== Text section ==
For archaic humanity, time was divided into two fundamental components: the sacred and the profane, concepts explored predominantly in the first chapter of The Myth. At sacred times (during rites, ceremonies, the new year, etc.) the members of a community were united with divine archetypes in a creative rearticulation of endlessly repeating cosmic actions. The sacred dimension of life lifted “archaic man” out of the mundane reality of daily life (profane time) and oriented him toward the creative power of the cosmos. Time did not progress toward any cumulative end, nor was it meaningful except in relationship to the presence of divine transcendence. The nature of reality in the archaic model reiterates the power of mythical, archetypal influences for all of eternity. These are recreated at definite intervals by a community that seeks to align itself with this cosmic rhythm.
Eliade posits this archaic ontology against two other forms of philosophical relationship to time: the Judeo-Christian experience of faith and the modern, historicist conception of linear, finite time. In the Judeo-Christian tradition, especially through the experience of faith, time builds toward a culminating moment of apocalypse and salvation. There is an abyss of eternity before the creation of the world, and there is another eternity after the end of the cosmic drama. Historical events do not have meaning in relation to endlessly repeating divine archetypes. Instead, they can be seen as instances of divine will, and their implications understood through reference to individual faith in God. Through this faith, the individual is put into relation to a transcendent power—whatever that power may be—and thereby lifted out of their everyday situation. Like the archaic ontology embodied in the myth of eternal return, the faithful can understand the meaning of history by understanding its connection to transcendent powers. Specific moments in time—be they of personal significance or extreme social impact—can be understood through an appeal to God’s will.
The modern, historicist viewpoint cannot do this, and, in fact, some versions explicitly reject this approach. The historicist approach does not view any moments in time as embodying any transcendent power, be it an archetypal hero or monotheistic Godhead. The historicist approach—which tends to be (but is not necessarily) materialistic and atheistic—denies the reality of meaning outside of historical reality. It must therefore give this meaning to historical reality itself. For instance, a particularly important event will not be seen as an instance of God’s will, nor part of God’s masterplan, nor an expression of archetypal creation. Instead, its meaning may refer to some future time, like the communist utopia, or the reestablishment of an empire, etc. (in studies of the philosophy of history, this “future time” is often called the eschaton). In some cases, it has no meaning beyond its own factual existence. According to Eliade, this view leads to despair. It denies spiritual relationship to something transcendent and therefore strips humans of a deeply meaningful connection and, in the final analysis (as he likes to say), their freedom.
===
== Information shown ==
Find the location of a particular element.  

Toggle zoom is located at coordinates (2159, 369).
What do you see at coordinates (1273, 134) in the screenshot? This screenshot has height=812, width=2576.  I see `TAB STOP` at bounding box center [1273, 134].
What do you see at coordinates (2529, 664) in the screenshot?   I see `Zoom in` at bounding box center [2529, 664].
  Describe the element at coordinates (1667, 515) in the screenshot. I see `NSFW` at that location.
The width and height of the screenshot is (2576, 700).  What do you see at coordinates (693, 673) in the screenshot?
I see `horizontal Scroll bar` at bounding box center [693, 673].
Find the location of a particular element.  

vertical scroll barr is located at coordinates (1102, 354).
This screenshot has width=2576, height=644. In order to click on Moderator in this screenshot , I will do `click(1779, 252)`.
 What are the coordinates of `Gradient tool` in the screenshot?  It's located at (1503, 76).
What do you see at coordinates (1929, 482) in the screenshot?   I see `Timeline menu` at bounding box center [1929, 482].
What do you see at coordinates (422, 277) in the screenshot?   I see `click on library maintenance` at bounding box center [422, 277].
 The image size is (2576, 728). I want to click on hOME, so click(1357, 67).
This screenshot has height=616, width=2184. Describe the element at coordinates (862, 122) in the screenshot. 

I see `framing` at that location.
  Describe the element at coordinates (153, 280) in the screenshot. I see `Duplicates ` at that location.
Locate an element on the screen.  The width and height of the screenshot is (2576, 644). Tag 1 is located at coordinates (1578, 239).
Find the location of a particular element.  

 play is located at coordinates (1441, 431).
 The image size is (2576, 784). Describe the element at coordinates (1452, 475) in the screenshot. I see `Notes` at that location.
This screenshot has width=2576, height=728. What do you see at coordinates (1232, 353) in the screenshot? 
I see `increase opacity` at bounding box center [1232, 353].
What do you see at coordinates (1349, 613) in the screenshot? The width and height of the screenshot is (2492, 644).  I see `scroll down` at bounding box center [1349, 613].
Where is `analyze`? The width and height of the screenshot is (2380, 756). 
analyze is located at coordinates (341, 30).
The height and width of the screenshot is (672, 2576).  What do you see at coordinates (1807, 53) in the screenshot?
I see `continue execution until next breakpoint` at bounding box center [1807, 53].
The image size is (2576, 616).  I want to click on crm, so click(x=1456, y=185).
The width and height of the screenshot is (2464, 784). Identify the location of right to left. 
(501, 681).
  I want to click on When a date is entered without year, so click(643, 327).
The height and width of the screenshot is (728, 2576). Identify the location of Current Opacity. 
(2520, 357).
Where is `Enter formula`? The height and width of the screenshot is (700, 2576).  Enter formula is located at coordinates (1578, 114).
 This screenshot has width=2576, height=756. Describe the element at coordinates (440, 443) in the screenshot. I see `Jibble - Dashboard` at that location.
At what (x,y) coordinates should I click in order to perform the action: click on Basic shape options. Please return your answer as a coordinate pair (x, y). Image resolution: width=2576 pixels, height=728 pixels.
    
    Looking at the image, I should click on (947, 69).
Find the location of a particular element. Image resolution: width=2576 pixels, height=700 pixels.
===
Requests →
**1)** Answer these from the passage on Eliade's view of time:
(a) Into which two components did archaic humanity divide time?
(b) In the Judeo-Christian tradition, what does time build toward?
(c) According to Eliade, what does the historicist view lead to?
**2)** List every form of relationship to time that the passage on Eliade's view of time compares.

Task answers →
**1)**
(a) The sacred and the profane.
(b) A culminating moment of apocalypse and salvation.
(c) Despair.

**2)**
- The archaic ontology
- The Judeo-Christian experience of faith
- The modern, historicist conception of linear, finite time